The four-minute barrier was shattered. And so were people’s perceptions. Six weeks later, the Australian John Landy lowered the mark again to 3 mins 58.0sec. Yet Bannister’s run still resonates, largely because of the sheer scale of the achievement and the fact it was filmed by the BBC.

This was also an era where mythical barriers were flown through, clambered over, ran down. In 1947, Chuck Yeager became the first man to break the sound barrier. Six years later, Edmund Hillary and Tenzing Norgay conquered Everest. And in 1954 came Bannister, a new king of the wild frontier. Yet because of athletics’ strict rules over amateur status, he was unable to benefit financially from this achievement.

Indeed the rules were so punitive, that when the foreign office sent Bannister to the US a week later in the hope he would strengthen Anglo-American relations, the trip was dominated by fears he might inadvertently do something that could cause him to be banned from the sport.
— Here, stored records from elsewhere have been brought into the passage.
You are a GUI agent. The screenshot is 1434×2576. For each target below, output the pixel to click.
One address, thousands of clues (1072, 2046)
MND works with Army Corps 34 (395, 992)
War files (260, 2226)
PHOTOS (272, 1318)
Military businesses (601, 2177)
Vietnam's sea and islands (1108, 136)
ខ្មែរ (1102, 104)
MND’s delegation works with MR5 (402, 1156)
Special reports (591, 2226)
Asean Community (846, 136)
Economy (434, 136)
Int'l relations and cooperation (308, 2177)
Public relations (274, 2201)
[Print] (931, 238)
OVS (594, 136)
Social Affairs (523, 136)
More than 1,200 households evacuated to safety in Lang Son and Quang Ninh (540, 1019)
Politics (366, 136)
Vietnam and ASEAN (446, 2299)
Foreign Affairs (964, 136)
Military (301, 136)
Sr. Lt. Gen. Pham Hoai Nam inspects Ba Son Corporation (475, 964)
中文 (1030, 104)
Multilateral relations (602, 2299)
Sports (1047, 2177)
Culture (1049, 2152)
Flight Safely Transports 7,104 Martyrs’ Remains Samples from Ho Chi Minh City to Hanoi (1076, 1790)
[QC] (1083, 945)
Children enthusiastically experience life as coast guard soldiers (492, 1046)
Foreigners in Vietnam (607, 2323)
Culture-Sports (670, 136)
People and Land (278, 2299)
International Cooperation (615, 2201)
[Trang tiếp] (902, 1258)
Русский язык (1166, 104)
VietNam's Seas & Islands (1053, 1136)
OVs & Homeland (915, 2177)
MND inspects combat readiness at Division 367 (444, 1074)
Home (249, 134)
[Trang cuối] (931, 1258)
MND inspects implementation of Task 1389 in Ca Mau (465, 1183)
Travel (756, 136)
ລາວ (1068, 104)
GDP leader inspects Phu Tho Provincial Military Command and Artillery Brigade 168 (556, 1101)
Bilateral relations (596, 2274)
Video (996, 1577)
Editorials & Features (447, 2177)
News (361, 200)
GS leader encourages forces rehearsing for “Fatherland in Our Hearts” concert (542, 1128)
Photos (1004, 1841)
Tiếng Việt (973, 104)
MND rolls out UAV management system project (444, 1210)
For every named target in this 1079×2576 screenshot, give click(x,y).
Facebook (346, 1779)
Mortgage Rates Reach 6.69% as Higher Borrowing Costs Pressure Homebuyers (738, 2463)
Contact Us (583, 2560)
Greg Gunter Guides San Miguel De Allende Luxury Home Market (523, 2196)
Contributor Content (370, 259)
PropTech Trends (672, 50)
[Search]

A scheduled appearance on the game show I’ve Got a Secret, sponsored by RJ Reynolds Tobacco, was cancelled over fears that Bannister could be charged with professionalism. And he wasn’t even able to collect the ‘Miracle Mile Trophy’ during his visit as it was worth £180 – way above the IAAF’s rule that a trophy could cost no more than £12 if the athlete planned to keep it. So Bannister had to accept a £11 replica instead.

As John Russell, the head of the British Informational Service, told the Manchester Guardian it was best not to take any chances. “As maybe in an international meeting, someone else, perhaps the Russians or some other nations, could question Bannister’s amateur rating.”

But for Bannister, sport was not about money but giving one’s all and learning life lessons. As he put it: “Sport is about not being wrapped up in cotton wool. Sport is about adapting to the unexpected and being able to modify plans at the last minute. Sport, like all life, is about taking your chances.”

Meanwhile his legend lives on. At 6pm on Monday, the Iffley Road track where he set his record will host a series of mile races, with several former world record holders, including Hicham El Guerrouj, Noureddine Morceli, Filbert Bayi and Steve Cram flying in to pay homage. “And if you stopped people in the street and asked them who Roger Bannister is, a good chunk would still remember,” says Coe, about the man who showed them all the way.